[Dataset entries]
┌────────

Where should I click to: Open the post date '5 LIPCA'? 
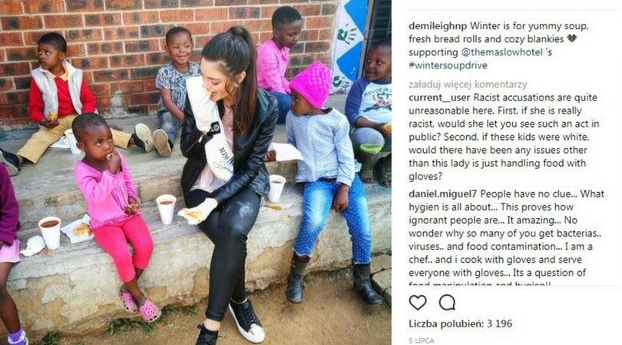pyautogui.click(x=422, y=340)
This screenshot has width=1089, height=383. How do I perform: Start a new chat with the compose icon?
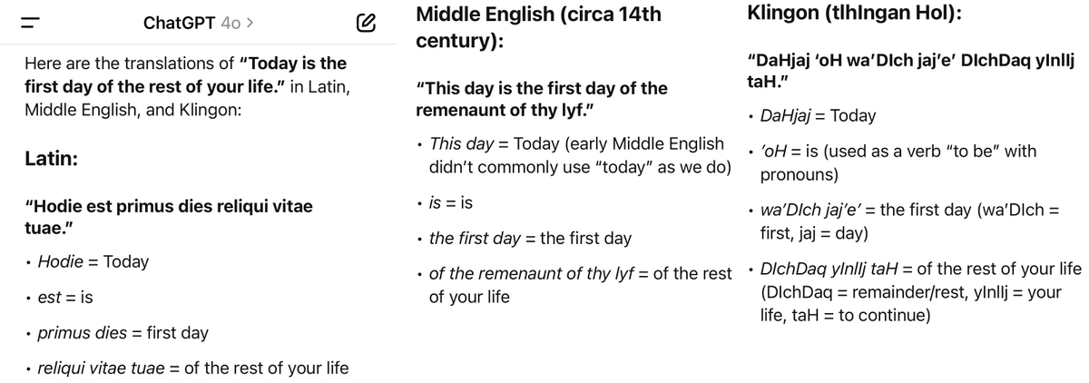(365, 22)
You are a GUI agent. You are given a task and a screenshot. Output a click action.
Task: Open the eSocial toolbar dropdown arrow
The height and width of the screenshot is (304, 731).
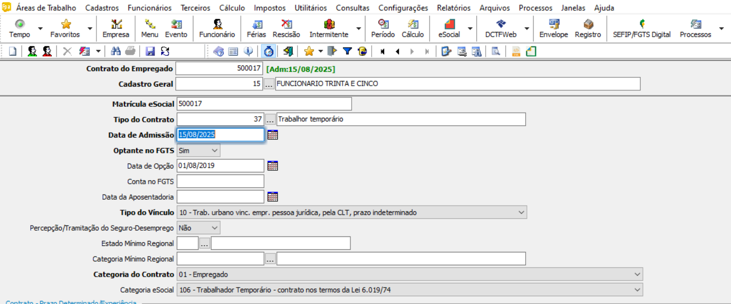(470, 28)
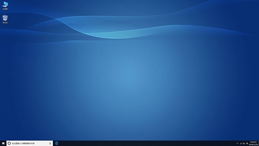Click the date shown under the clock
Screen dimensions: 259x146
pyautogui.click(x=253, y=145)
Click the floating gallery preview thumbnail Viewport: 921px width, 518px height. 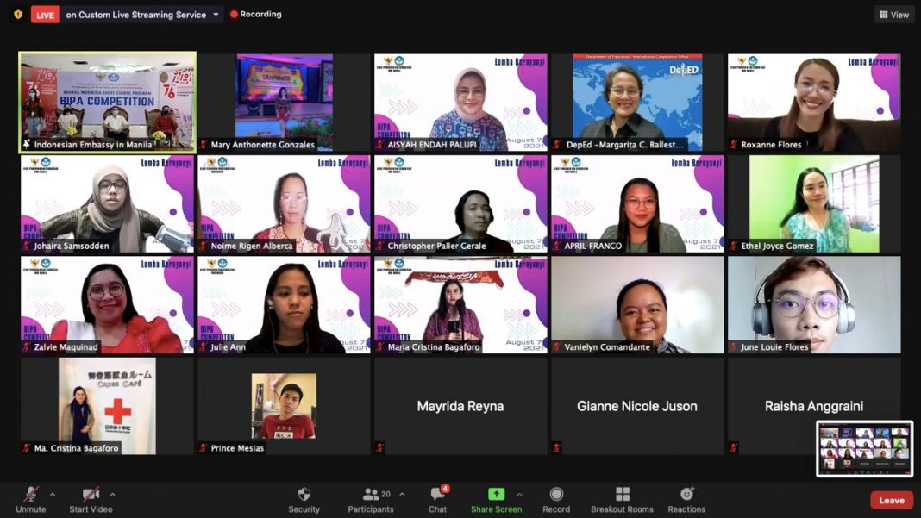pyautogui.click(x=864, y=448)
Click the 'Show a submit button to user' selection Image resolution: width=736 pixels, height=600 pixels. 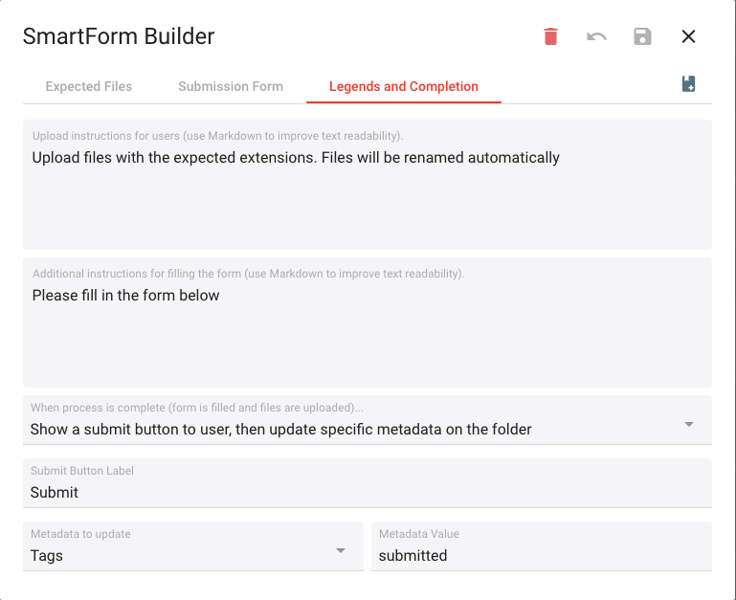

└────────

Task goal
Write out, word for word, the lines from the first line of the entries through the one containing "Task: Open the eSocial toolbar dropdown arrow", both included. Leave out the pictures.

Task result
Where should I click to: Open the post date '5 LIPCA'? 
pyautogui.click(x=422, y=340)
This screenshot has width=1089, height=383. How do I perform: Start a new chat with the compose icon?
(365, 22)
You are a GUI agent. You are given a task and a screenshot. Output a click action.
Task: Open the eSocial toolbar dropdown arrow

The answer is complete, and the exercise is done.